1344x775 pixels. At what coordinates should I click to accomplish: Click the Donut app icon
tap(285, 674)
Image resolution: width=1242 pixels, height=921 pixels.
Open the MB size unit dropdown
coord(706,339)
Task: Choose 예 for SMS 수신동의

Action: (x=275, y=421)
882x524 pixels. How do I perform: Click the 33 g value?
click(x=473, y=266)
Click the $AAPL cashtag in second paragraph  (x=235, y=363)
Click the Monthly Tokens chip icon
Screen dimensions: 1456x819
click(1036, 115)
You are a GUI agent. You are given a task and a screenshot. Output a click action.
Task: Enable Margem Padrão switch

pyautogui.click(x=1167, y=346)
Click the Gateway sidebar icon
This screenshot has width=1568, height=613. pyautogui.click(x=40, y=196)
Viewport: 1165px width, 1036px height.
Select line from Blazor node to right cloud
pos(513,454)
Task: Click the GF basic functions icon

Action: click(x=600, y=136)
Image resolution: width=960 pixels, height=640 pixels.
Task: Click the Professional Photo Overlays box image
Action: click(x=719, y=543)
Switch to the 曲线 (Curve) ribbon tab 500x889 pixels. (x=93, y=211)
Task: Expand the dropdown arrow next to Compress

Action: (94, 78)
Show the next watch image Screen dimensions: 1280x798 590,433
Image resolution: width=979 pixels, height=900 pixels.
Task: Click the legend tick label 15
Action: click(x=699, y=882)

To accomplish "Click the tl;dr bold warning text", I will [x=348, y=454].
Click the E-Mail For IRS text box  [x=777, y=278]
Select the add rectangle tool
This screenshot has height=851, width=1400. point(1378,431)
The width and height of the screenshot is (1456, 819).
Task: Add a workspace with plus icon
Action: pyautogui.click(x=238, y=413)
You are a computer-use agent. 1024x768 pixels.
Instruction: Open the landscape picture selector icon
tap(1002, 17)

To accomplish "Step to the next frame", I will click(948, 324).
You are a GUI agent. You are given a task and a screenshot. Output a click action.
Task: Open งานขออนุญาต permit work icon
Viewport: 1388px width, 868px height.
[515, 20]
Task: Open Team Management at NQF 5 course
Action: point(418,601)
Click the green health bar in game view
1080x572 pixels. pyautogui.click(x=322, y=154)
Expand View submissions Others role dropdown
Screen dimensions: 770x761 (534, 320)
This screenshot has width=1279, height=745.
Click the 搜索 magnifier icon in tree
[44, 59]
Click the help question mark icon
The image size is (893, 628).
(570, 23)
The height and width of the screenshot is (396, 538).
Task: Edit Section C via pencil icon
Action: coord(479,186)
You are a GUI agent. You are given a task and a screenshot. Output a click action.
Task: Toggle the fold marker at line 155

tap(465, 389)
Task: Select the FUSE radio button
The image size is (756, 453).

════════

__TASK STATEMENT__.
Reproduce every one of the items above verbatim, line for line.

__EXERCISE RESPONSE__.
1344x775 pixels. At what coordinates should I click to accomplish: Click the Donut app icon
tap(285, 674)
Image resolution: width=1242 pixels, height=921 pixels.
Open the MB size unit dropdown
coord(706,339)
Task: Choose 예 for SMS 수신동의

Action: (x=275, y=421)
882x524 pixels. How do I perform: Click the 33 g value?
click(x=473, y=266)
Click the $AAPL cashtag in second paragraph  (x=235, y=363)
Click the Monthly Tokens chip icon
Screen dimensions: 1456x819
click(1036, 115)
You are a GUI agent. You are given a task and a screenshot. Output a click action.
Task: Enable Margem Padrão switch

pyautogui.click(x=1167, y=346)
Click the Gateway sidebar icon
This screenshot has width=1568, height=613. pyautogui.click(x=40, y=196)
Viewport: 1165px width, 1036px height.
Select line from Blazor node to right cloud
pos(513,454)
Task: Click the GF basic functions icon

Action: click(x=600, y=136)
Image resolution: width=960 pixels, height=640 pixels.
Task: Click the Professional Photo Overlays box image
Action: click(x=719, y=543)
Switch to the 曲线 (Curve) ribbon tab 500x889 pixels. (x=93, y=211)
Task: Expand the dropdown arrow next to Compress

Action: (94, 78)
Show the next watch image Screen dimensions: 1280x798 590,433
Image resolution: width=979 pixels, height=900 pixels.
Task: Click the legend tick label 15
Action: click(x=699, y=882)

To accomplish "Click the tl;dr bold warning text", I will [x=348, y=454].
Click the E-Mail For IRS text box  [x=777, y=278]
Select the add rectangle tool
This screenshot has height=851, width=1400. point(1378,431)
The width and height of the screenshot is (1456, 819).
Task: Add a workspace with plus icon
Action: pyautogui.click(x=238, y=413)
You are a computer-use agent. 1024x768 pixels.
Instruction: Open the landscape picture selector icon
tap(1002, 17)

To accomplish "Step to the next frame", I will click(948, 324).
You are a GUI agent. You are given a task and a screenshot. Output a click action.
Task: Open งานขออนุญาต permit work icon
Viewport: 1388px width, 868px height.
[515, 20]
Task: Open Team Management at NQF 5 course
Action: point(418,601)
Click the green health bar in game view
1080x572 pixels. pyautogui.click(x=322, y=154)
Expand View submissions Others role dropdown
Screen dimensions: 770x761 (534, 320)
This screenshot has width=1279, height=745.
Click the 搜索 magnifier icon in tree
[44, 59]
Click the help question mark icon
The image size is (893, 628).
(570, 23)
The height and width of the screenshot is (396, 538).
Task: Edit Section C via pencil icon
Action: coord(479,186)
You are a GUI agent. You are given a task and a screenshot. Output a click action.
Task: Toggle the fold marker at line 155

tap(465, 389)
Task: Select the FUSE radio button
The image size is (756, 453).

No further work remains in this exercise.